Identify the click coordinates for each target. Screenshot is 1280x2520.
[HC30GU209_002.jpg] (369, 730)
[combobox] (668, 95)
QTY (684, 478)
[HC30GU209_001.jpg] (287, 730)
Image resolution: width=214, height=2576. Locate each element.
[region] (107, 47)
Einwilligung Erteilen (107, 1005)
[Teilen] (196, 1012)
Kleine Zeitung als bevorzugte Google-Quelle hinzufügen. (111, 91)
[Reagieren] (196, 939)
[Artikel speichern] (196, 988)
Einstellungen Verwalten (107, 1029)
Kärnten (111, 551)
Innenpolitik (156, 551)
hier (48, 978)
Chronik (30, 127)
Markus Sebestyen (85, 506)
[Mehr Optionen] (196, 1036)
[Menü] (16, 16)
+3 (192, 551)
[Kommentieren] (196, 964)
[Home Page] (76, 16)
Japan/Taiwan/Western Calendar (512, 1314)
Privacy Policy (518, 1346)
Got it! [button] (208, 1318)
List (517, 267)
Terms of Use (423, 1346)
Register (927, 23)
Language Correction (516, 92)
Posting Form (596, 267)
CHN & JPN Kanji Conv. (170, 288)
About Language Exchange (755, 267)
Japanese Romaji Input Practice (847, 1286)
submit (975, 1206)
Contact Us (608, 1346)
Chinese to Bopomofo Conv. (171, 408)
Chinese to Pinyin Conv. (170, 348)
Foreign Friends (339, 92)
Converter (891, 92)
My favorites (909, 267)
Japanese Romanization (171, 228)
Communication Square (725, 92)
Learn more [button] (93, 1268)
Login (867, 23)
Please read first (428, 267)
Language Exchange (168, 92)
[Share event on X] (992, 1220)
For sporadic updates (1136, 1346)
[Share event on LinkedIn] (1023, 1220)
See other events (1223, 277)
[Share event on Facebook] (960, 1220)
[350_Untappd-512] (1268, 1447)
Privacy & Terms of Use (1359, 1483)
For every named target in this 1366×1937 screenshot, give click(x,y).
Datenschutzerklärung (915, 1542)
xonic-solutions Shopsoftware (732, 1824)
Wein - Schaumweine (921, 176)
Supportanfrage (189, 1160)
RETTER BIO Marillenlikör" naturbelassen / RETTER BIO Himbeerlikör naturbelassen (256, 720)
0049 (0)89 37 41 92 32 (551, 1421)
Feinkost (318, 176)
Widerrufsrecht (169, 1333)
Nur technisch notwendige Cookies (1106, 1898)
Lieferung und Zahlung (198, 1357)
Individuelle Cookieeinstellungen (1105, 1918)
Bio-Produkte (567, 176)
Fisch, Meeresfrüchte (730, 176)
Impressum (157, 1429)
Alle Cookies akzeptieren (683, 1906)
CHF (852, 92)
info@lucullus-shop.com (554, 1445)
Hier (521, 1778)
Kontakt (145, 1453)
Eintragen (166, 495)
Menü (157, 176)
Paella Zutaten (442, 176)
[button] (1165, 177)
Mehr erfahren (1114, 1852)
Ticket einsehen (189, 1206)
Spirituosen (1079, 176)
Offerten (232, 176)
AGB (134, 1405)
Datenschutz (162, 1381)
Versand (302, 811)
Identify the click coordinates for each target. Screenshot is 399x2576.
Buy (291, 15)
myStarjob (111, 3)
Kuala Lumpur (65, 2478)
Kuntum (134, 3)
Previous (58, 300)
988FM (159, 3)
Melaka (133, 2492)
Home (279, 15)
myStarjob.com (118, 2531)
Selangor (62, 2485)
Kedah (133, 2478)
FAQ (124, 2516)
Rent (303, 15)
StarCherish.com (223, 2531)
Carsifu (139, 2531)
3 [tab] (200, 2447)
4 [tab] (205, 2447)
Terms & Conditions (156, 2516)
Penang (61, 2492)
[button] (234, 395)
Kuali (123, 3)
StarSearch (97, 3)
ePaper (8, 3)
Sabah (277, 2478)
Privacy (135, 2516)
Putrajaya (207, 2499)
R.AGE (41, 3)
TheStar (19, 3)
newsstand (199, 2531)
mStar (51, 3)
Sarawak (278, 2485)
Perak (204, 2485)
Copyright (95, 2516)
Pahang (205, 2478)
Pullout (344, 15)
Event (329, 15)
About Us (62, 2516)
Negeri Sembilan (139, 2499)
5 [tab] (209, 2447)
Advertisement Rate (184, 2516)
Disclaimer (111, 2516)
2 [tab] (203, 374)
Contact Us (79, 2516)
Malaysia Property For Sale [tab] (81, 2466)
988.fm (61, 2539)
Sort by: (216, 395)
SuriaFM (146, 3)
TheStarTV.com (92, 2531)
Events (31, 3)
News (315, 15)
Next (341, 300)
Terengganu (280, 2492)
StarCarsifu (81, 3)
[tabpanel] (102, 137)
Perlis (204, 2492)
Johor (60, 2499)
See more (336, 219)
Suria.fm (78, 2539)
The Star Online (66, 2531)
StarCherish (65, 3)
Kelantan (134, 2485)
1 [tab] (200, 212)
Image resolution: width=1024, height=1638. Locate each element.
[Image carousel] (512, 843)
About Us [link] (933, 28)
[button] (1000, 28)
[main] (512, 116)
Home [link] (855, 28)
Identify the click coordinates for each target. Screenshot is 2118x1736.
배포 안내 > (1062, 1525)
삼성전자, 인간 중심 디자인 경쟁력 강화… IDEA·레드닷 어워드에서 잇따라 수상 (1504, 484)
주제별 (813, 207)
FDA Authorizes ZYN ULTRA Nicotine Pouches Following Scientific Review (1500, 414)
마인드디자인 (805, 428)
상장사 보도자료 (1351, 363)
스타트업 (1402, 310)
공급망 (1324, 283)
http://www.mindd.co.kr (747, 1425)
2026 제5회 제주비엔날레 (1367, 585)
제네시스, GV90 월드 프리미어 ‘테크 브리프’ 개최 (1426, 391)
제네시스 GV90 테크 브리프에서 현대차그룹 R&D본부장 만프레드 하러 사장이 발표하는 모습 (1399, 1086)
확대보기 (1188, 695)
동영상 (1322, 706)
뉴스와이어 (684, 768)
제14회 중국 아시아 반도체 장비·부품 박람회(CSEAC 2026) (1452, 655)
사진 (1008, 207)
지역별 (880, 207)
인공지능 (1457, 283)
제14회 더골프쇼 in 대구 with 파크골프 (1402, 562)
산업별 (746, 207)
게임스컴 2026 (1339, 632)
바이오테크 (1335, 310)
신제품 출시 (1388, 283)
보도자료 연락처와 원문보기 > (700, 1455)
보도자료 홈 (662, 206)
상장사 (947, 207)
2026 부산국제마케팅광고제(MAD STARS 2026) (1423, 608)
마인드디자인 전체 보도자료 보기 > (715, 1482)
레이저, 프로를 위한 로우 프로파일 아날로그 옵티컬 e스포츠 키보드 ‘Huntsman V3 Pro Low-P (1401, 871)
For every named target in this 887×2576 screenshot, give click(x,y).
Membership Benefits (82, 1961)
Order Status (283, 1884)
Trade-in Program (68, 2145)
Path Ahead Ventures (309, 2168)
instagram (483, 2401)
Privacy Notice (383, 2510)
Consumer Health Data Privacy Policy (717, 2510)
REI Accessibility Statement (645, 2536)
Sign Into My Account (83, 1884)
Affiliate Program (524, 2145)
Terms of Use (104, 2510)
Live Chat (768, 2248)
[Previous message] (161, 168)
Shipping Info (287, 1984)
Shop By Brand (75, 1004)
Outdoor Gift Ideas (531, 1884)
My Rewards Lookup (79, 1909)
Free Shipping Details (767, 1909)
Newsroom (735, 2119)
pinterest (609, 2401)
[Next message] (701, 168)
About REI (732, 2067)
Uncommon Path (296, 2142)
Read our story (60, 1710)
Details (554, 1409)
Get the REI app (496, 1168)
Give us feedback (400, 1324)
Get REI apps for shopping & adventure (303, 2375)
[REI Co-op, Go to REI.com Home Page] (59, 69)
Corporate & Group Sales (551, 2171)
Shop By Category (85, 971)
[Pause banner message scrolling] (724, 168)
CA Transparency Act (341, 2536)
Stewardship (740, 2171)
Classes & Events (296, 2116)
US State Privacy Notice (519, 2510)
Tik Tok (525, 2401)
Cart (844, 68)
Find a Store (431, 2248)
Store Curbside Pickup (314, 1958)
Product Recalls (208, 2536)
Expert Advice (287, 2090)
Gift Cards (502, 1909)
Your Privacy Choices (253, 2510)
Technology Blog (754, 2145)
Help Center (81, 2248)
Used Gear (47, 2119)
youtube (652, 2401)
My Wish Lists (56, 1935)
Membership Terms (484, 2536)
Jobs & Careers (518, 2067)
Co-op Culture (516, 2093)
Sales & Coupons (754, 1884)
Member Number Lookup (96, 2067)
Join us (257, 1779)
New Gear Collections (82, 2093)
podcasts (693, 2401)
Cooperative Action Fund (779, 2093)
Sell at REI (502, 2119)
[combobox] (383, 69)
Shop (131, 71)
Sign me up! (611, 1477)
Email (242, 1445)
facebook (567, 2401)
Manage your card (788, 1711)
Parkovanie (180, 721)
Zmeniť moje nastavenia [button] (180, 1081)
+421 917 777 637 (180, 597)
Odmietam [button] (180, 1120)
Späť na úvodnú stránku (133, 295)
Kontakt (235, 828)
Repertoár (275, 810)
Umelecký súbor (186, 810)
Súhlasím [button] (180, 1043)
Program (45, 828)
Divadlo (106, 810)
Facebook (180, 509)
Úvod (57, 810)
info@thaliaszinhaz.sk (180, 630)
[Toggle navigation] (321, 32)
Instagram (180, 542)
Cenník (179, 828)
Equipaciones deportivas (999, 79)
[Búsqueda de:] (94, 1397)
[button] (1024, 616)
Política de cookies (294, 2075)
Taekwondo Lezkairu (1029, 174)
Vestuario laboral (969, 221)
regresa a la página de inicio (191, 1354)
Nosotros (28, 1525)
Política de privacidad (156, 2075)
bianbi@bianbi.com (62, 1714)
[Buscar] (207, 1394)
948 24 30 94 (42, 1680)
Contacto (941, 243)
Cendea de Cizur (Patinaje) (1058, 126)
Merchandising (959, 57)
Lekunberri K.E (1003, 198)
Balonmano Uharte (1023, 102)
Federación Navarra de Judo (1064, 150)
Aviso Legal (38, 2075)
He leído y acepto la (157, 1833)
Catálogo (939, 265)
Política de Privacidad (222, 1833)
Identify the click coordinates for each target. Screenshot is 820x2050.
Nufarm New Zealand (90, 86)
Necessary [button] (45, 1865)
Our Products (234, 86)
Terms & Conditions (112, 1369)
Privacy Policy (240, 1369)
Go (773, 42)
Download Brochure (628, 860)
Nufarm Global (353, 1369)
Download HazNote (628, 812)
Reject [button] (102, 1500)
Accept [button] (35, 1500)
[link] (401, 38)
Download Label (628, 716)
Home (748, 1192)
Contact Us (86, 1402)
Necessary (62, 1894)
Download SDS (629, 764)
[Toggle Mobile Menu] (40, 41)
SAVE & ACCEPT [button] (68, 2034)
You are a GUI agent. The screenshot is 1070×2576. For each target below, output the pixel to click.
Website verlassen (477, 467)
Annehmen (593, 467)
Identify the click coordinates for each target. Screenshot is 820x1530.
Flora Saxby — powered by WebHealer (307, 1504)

-------------------------

▸ **EXERCISE DESCRIPTION**: Retype only the lines above between the line with "Gift Cards (502, 1909)" and the line with "Cenník (179, 828)", counting those two lines as well, and keep every character as it is.

▸ **YOUR SOLUTION**:
Gift Cards (502, 1909)
Your Privacy Choices (253, 2510)
Technology Blog (754, 2145)
Help Center (81, 2248)
Used Gear (47, 2119)
youtube (652, 2401)
My Wish Lists (56, 1935)
Membership Terms (484, 2536)
Jobs & Careers (518, 2067)
Co-op Culture (516, 2093)
Sales & Coupons (754, 1884)
Member Number Lookup (96, 2067)
Join us (257, 1779)
New Gear Collections (82, 2093)
podcasts (693, 2401)
Cooperative Action Fund (779, 2093)
Sell at REI (502, 2119)
[combobox] (383, 69)
Shop (131, 71)
Sign me up! (611, 1477)
Email (242, 1445)
facebook (567, 2401)
Manage your card (788, 1711)
Parkovanie (180, 721)
Zmeniť moje nastavenia [button] (180, 1081)
+421 917 777 637 (180, 597)
Odmietam [button] (180, 1120)
Späť na úvodnú stránku (133, 295)
Kontakt (235, 828)
Repertoár (275, 810)
Umelecký súbor (186, 810)
Súhlasím [button] (180, 1043)
Program (45, 828)
Divadlo (106, 810)
Facebook (180, 509)
Úvod (57, 810)
info@thaliaszinhaz.sk (180, 630)
[Toggle navigation] (321, 32)
Instagram (180, 542)
Cenník (179, 828)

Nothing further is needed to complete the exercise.